Licas ríe y saluda a sus amigos, esperando que el procónsul abra la
marcha hacia las galerías después de un último saludo que se hace
esperar como si lo complaciera seguir mirando la arena donde enganchan y
arrastran los cadáveres. ”Soy tan feliz“, dice Sonia apoyando la
mejilla en el pecho de Roland adormilado. ”No lo digas“, murmura
Roland, ”uno siempre piensa que es una amabilidad“. ”¿No me crees?“,
ríe Sonia. ”Sí, pero no lo digas ahora. Fumemos“. Tantea en la mesa
baja hasta encontrar cigarrillos, pone uno en los labios de Sonia, acerca
el suyo, los enciende al mismo tiempo. Se miran apenas, soñolientos, y
Roland agita el fósforo y lo posa en la mesa donde en alguna parte hay un
cenicero. Sonia es la primera en adormecerse y él le quita muy despacio
el cigarrillo de la boca, lo junta con el suyo y los abandona en la mesa,
resbalando contra Sonia en un sueño pesado y sin imágenes. El pañuelo
de gasa arde sin llama al borde del cenicero, chamuscándose lentamente,
cae sobre la alfombra junto al montón de ropas y una copa de coñac.

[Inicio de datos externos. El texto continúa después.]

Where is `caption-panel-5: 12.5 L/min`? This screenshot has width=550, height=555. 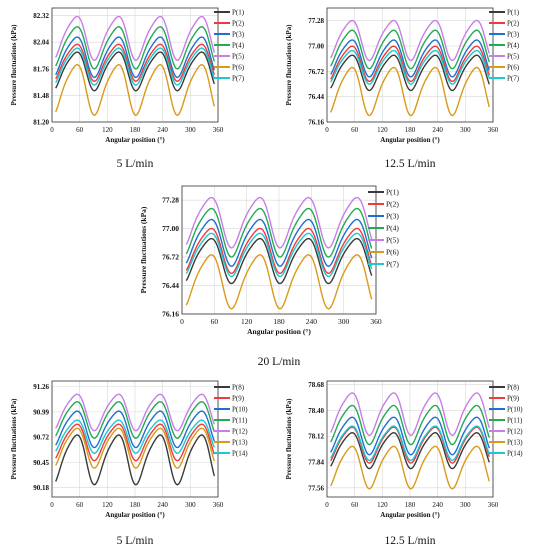
caption-panel-5: 12.5 L/min is located at coordinates (410, 541).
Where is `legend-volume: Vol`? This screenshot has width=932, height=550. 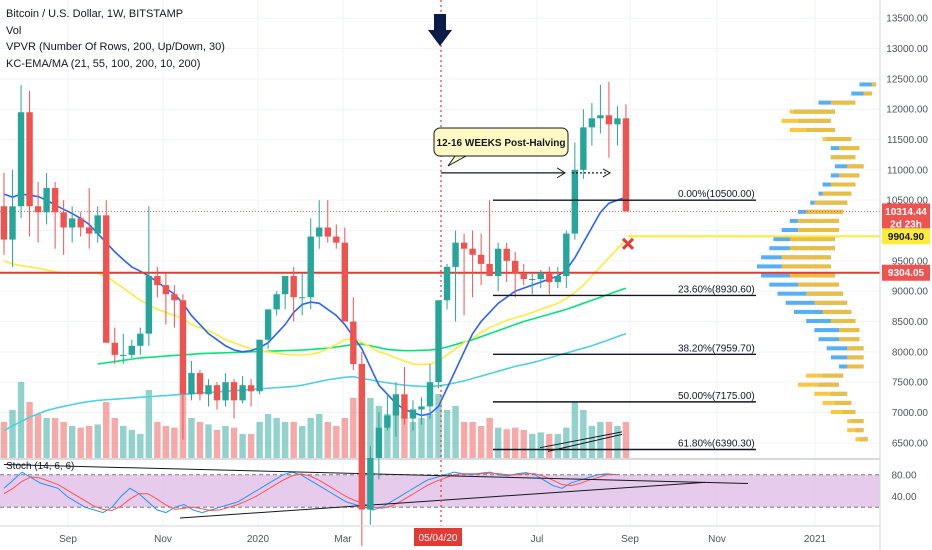
legend-volume: Vol is located at coordinates (14, 30).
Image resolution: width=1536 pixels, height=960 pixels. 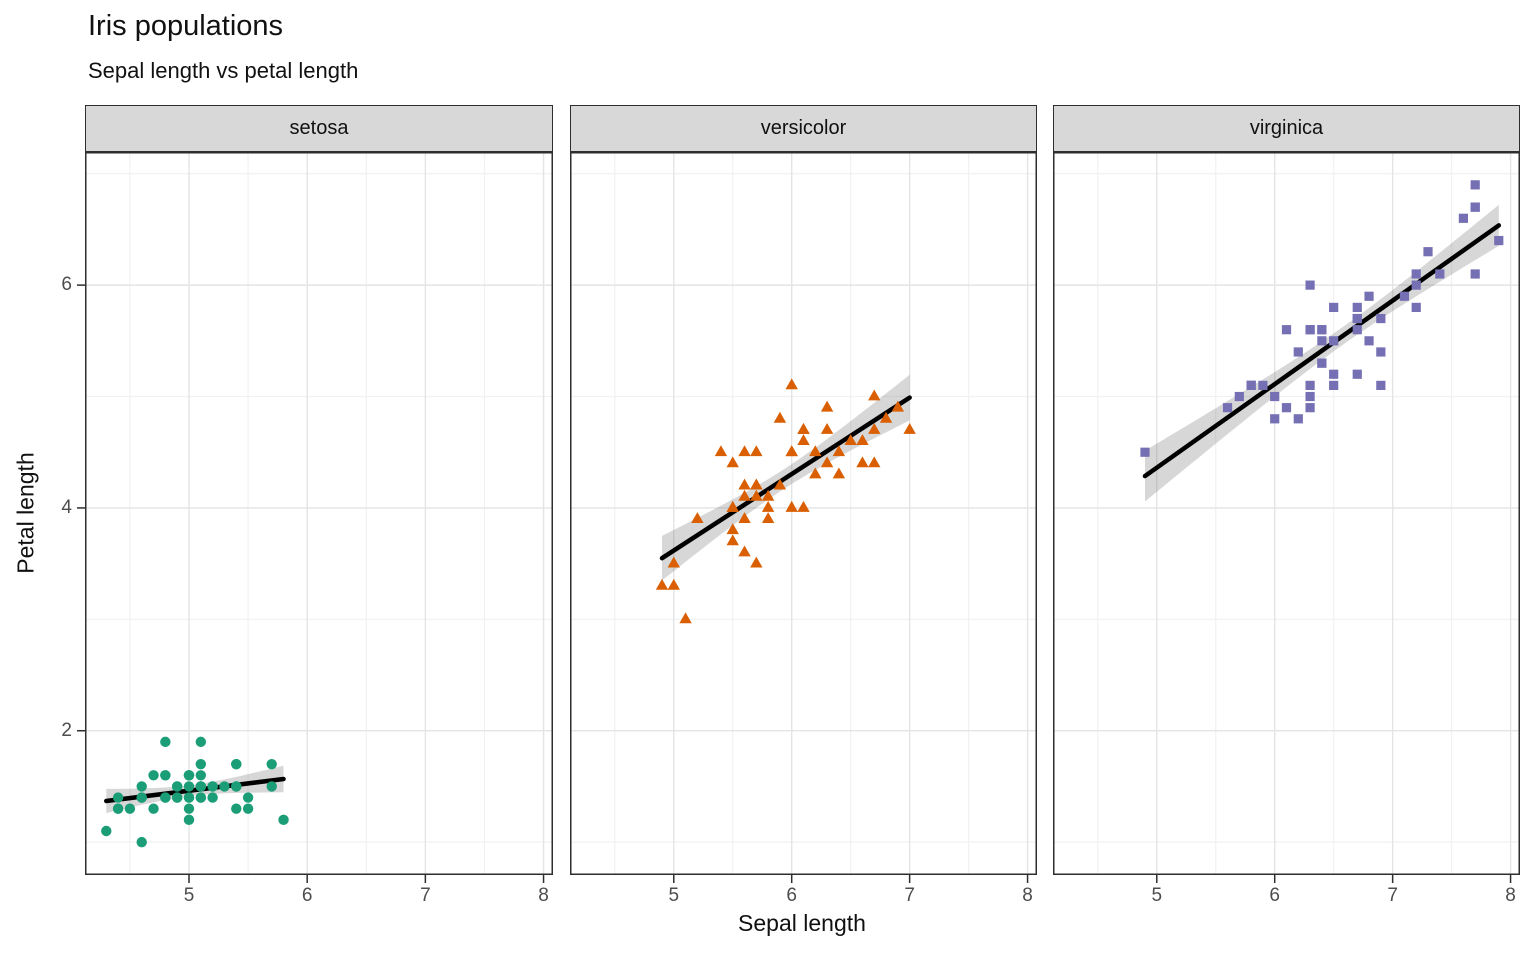 I want to click on facet-strip-setosa: setosa, so click(x=319, y=128).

Parte del público vocifera y se amontona en las gradas inferiores; el
procónsul ha saludado una vez más y hace una seña a su guardia para que
le abran paso. Licas, el primero en comprender, le muestra el lienzo más
distante del viejo velario que empieza a desgarrarse mientras una lluvia
de chispas cae sobre el público que busca confusamente la salida.
Gritando una orden, el procónsul empuja a Irene siempre de espaldas e
inmóvil. “Pronto, antes de que se amontonen en la galería baja”,
grita Licas precipitándose delante de su mujer. Irene es la primera que
huele el aceite hirviendo, el incendio de los depósitos subterráneos;
atrás, el velario cae cobre las espaldas de los que pugnan por abrirse
paso en una masa de cuerpos confundidos que obstruyen las galerías
demasiado estrechas. Los hay que saltan a la arena por centenares,
buscando otras salidas, pero el humo del aceite borra las imágenes, un
jirón de tela flota en el extremo de las llamas y cae sobre el procónsul
antes de que pueda guarecerse en el pasaje que lleva a la galería
imperial. Irene se vuelve al oír su grito, le arranca la tela chamuscada
tomándola con dos dedos, delicadamente. “No podremos salir”, dice,
“están amontonados ahí abajo como animales”. Entonces Sonia grita,
queriendo desatarse del brazo ardiente que la envuelve desde el sueño, y
su primer alarido se confunde con el de Roland que inútilmente quiere
enderezarse, ahogado por el humo negro. Todavía gritan, cada vez más
débilmente, cuando el carro de bomberos entra a toda máquina por la
calle atestada de curiosos. “Es en el décimo piso”, dice el teniente.
“Va a ser duro, hay viento del norte. Vamos”.